In this unfavorable context, the idea of Africa’s Money Preneur was born.
“It is a platform that teaches effective financial strategies to support the lifestyle women entrepreneurs. They need to be taught about money and finances,” says Christine. I wanted to create a framework within which to help women better plan their budget. While the problem of access to financing is not limited to women, it is women who face the most obstacles, according to Christine. In particular for management reasons. “A problem more African than it is female”. Women do not really know what to spend their money on. Often, they do not even have bank accounts. And when they get funding, the money is mismanaged. But if an investor was interested in their idea, he would ultimately be reluctant because of the lack of visibility as to the company’s financial management. This is where our platform comes into play. Africa’s Money Preneur helps with the day-to-day running of these entities.”
“Currently, we manage the accounts of about 50 women. Together with our clients, we have achieved significant progress after a year. In what ways have we empowered them to make better financial decisions? Our platform has helped business leaders understand and break down processes, step by step. That is the ultimate goal in order to obtain funds.”
A goal which echoes that of the Women In Africa (WIA) Initiative.
“That is why I applied for Program 54, and was shortlisted to participate in the Marrakesh Summit. It was exciting to meet exceptional women entrepreneurs doing so many different things in other countries. I am amazed at the number of qualified women and the way they are committed to doing what they do. I think this was a major opportunity for collaboration.”
After WIA 54
Christine Sesay and Ene Otse Unoogwu , both laureate from the WIA 54 2018 program, respectively from Sierra Leone and Nigeria, met on the last WIA Summit in september 2018, and then, co-founded a new company called Smartagri.

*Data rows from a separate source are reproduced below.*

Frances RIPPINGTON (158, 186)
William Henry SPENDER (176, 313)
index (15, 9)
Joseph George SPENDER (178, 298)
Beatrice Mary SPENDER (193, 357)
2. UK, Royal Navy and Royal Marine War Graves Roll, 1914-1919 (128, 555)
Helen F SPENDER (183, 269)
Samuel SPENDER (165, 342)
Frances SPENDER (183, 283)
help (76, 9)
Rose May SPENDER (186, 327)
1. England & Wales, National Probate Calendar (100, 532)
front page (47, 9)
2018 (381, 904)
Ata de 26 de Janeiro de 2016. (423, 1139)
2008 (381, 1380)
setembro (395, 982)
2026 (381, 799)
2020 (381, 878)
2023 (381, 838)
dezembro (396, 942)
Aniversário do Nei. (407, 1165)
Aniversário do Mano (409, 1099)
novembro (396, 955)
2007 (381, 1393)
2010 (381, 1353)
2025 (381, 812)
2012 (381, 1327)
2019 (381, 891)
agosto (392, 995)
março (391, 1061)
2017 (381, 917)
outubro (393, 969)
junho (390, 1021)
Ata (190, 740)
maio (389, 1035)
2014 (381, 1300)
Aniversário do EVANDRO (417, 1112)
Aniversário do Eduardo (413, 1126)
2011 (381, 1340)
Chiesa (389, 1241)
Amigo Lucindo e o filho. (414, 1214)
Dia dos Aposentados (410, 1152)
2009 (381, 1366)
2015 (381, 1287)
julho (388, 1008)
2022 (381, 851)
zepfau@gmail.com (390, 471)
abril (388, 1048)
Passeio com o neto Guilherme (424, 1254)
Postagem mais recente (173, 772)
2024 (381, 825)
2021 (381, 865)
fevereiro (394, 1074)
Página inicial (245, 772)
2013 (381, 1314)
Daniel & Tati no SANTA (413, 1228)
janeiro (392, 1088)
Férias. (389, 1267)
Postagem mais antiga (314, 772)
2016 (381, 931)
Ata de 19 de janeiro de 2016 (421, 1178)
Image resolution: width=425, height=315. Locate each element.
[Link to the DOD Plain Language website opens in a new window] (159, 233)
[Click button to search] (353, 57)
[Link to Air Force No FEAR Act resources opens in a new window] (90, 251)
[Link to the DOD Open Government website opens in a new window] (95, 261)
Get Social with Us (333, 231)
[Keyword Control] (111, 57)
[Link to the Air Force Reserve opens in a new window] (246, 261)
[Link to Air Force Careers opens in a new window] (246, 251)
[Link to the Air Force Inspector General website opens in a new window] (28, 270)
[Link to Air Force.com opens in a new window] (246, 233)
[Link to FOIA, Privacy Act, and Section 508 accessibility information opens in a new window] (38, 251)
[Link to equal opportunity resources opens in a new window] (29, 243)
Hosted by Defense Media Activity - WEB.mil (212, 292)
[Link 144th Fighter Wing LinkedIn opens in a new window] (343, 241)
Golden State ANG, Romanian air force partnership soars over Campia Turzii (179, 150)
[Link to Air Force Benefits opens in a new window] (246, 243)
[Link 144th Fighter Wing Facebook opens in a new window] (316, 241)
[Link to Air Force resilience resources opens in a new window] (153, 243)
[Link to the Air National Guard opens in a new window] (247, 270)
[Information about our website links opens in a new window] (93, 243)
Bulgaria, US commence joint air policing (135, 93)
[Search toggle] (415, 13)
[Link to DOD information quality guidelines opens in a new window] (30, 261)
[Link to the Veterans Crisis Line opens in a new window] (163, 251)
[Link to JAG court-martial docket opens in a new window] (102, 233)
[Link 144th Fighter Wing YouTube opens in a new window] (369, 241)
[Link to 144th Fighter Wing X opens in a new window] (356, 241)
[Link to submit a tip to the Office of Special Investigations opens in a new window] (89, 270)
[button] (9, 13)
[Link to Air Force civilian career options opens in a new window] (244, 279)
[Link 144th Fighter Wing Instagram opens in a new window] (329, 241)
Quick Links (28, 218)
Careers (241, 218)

Smartagri is a social for profit agribusiness company that is focused on the development of africa’s agriculture with a holistic approach, aiming to ensure food security for the continent. The objective of the company is to evolve agriculture from subsistence to viable businesses, especially for the benefit of the smallholders farmers.
It offers a holistic solution from land preparation through to harvest and markets, leveraging on technology with a sustainable platform. It’s a bundling of various products & services, each product will utilize value from each other to create as part of a safety net for farmers.